If we want to find extra dimensions lurking within our Universe - something that string theory attempts to explain - gravitational waves could be our key to locating them, physicists suggest.
This new hypothesis seeks to answer the long-standing mystery of why gravity appears to be weaker than the other fundamental forces in our Universe, by proposing that it's actually 'leaking out' into extra dimensions we're yet to detect.
"Extra dimensions have been discussed for a long time from different points of view," Emilian Dudas from the École Polytechnique in France, who wasn't involved in the study, told Leah Crane at New Scientist.
"Gravitational waves could be a new twist on looking for extra dimensions."
Right now, we're pretty comfortable with the idea of a four-dimensional Universe - three spatial dimensions plus time as the fourth.
But there are a lot of gaps in our understanding of how matter behaves on the smallest scales that an extra six dimensions could help fill - in fact, according to string theory, the Universe would make a lot more sense if it were made up of 10 dimensions.
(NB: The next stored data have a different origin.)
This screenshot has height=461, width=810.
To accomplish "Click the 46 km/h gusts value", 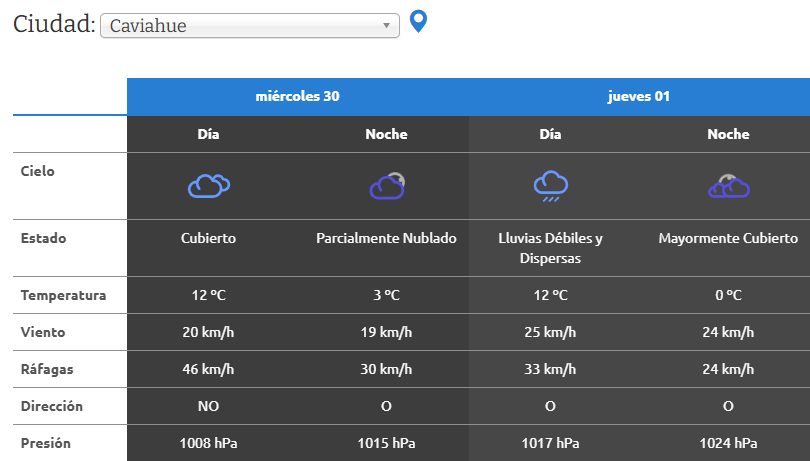I will coord(208,369).
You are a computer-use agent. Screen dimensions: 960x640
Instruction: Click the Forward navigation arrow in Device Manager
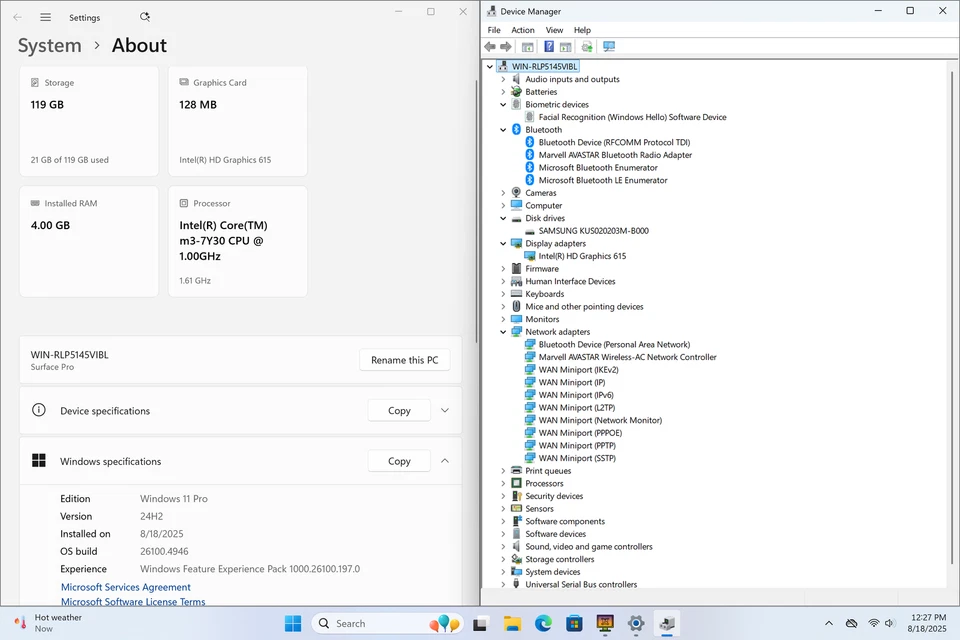pos(505,46)
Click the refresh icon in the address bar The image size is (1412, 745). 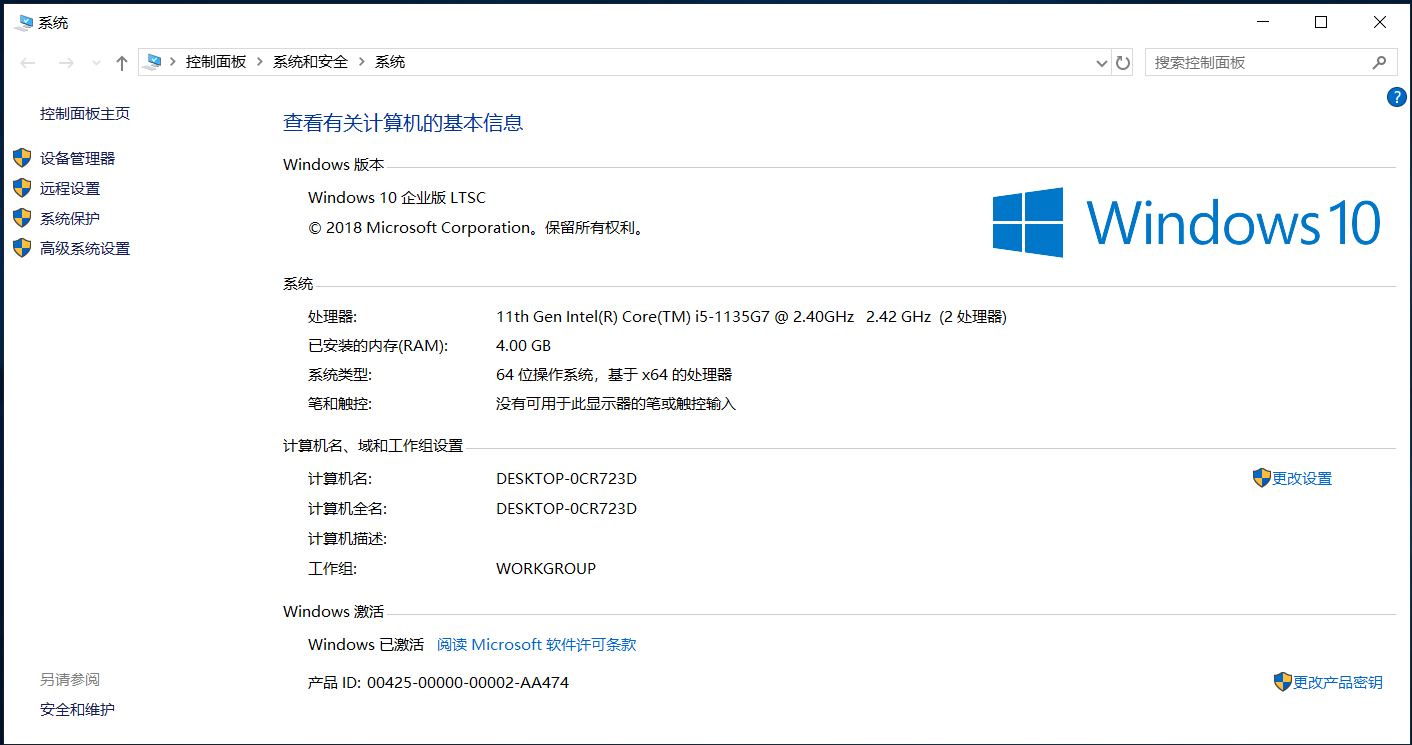(1122, 61)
As one of the most promising avenues by which physicists could finally close the gap between classical and quantum physics, string theory is not easily ignored.
String theory proposes that the smallest building blocks of matter we've managed to detect, called quarks, are actually made up of something even tinier - one-dimensional filaments of energy that look like vibrating strings.
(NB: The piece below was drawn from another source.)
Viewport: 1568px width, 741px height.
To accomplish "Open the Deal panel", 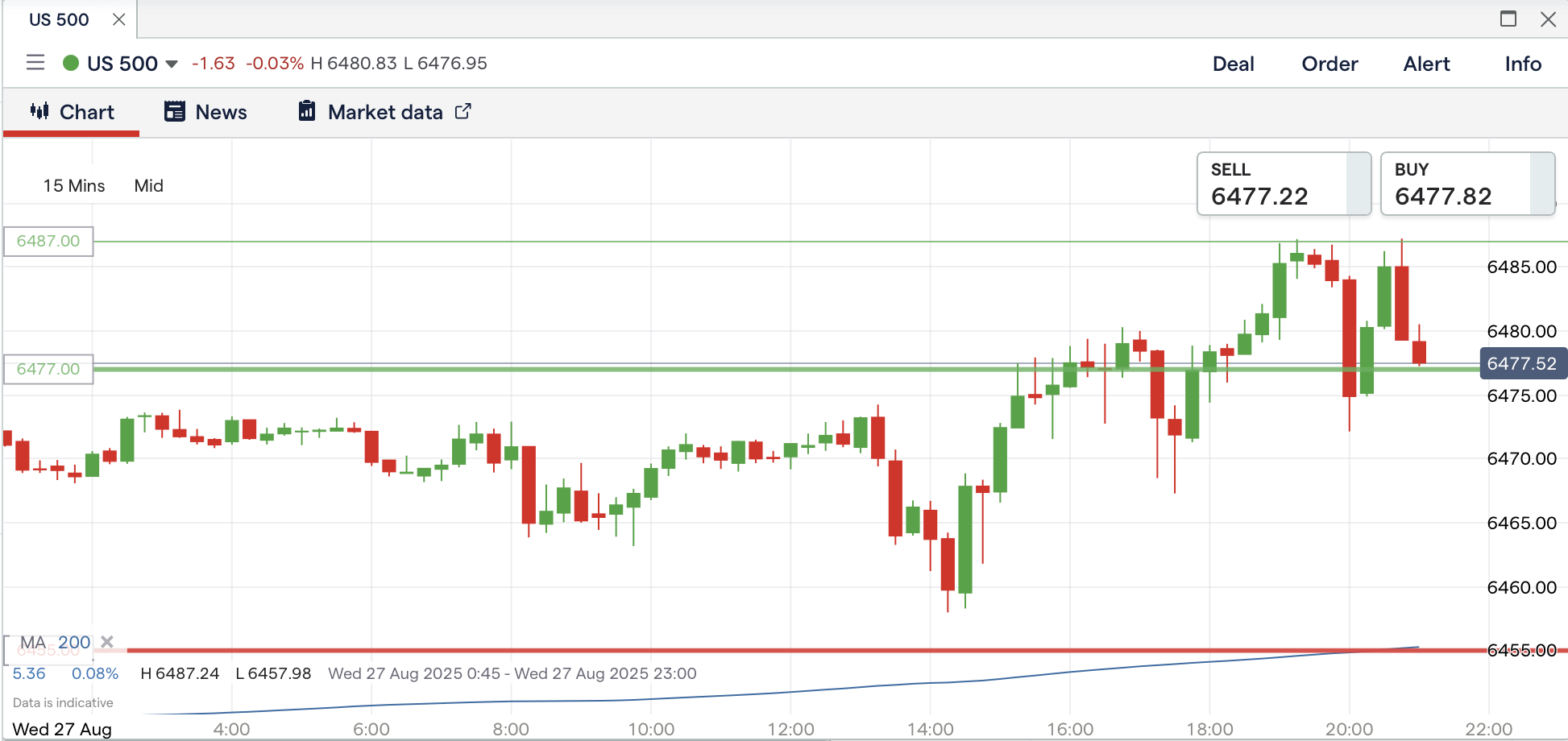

These 'strings' are an enticing possibility for physicists, because they can actually do something that current physics can't - they can describe all known forces of nature at once: gravity, electromagnetism, and the nuclear forces.
They could also help us make sense of the fact that the Universe's expansion appears to be accelerating.
The only problem is that, in order to be mathematically feasible, these strings require at least 10 physical dimensions, and right now, we're not even close to finding one extra dimension.
But physicists Gustavo Lucena Gómez and David Andriot from the Max Planck Institute for Gravitational Physics in Germany think they have a pretty good way of looking for them - Einstein's famous gravitational waves.
Gravitational waves were the biggest story in science last year, when researchers at LIGO - two enormous observatories in Louisiana and California - announced that they'd finally found direct evidence of the ripples in space-time that Einstein had predicted 100 years prior.
Gravitational waves are like sound waves, travelling through space at the speed of light, prompted by some of the most violent events in our Universe, such as black holes merging or stars exploding.
They'd also feasibly run through all dimensions present in the Universe - even those that are too small for us to detect.
"If there are extra dimensions in the Universe, then gravitational waves can walk along any dimension, even the extra dimensions," Gómez told New Scientist.
Gómez and Andriot came up with a mathematical model to describe how the effects of hidden dimensions on gravitational waves would look, and found two key factors: extra waves would exist at high frequencies, and gravitational waves would stretch the fabric of the Universe differently across extra dimensions.
They describe that first factor as a "massive tower" of extra gravitational waves with frequencies so high, our current detectors can't find them - LIGO would need to be thousands of times more sensitive to get a look-in.
"If such a detector were available, however, one could hope for a very clean signal, since there is no known astrophysical process emitting gravitational waves with frequencies much greater than 1,000 Hz," they propose.
"Such high frequencies may thus be clear symptoms of new physics."
The second factor - something they call the "breathing mode" - would require physicists looking at anomalies in how 'normal' gravitational waves (i.e. the ones we can detect now) stretch or shrink space-time.
"The breathing mode deforms the space in a specific manner, giving a distinct signature," they write.
To observe this change, says Hannah Osborne at Newsweek, they would need three detectors like LIGO all working to observe the same thing at the same time - something that "should be available in a near future", the scientists predict.
The idea not only gives us a new way of looking for extra dimensions - it could also help us address one of the biggest questions in physics: the relative 'weakness' of gravity as a fundamental force in the Universe.
It could be that gravity is 'leaking' out into the six extra dimensions we can't see, so we only know about a fraction of its influence on the Universe across the four dimensions we can actually measure it in.
We should point out that this hypothesis is in its very early stages - it's yet to be peer-reviewed, so we can expect all kinds of opinions from the physics community regarding its veracity, both good and bad.
Theoretical physicist Bobby Acharya, from King's College London in the UK, told Newsweek he firmly believes there are extra dimensions in the Universe that we're yet to detect, but we might struggle finding them using gravitational waves because they're so small.
"That means that in order to excite them and create waves in those extra dimensions, you require a lot of energy," he told Osborne.
"And if you did produce the gravitational wave that propagated in the extra dimensions, the fact that extra dimensions are so small it means the frequency of this gravitational wave will be very high - much higher than the LIGO gravitational wave detectors can detect."
We've got a long way to go before this idea becomes even close to technically viable, but if there really are more dimensions in the Universe than we know about it, we're just glad someone's thinking about how to find them.
The research has been published on the pre-print website, arXiv.org.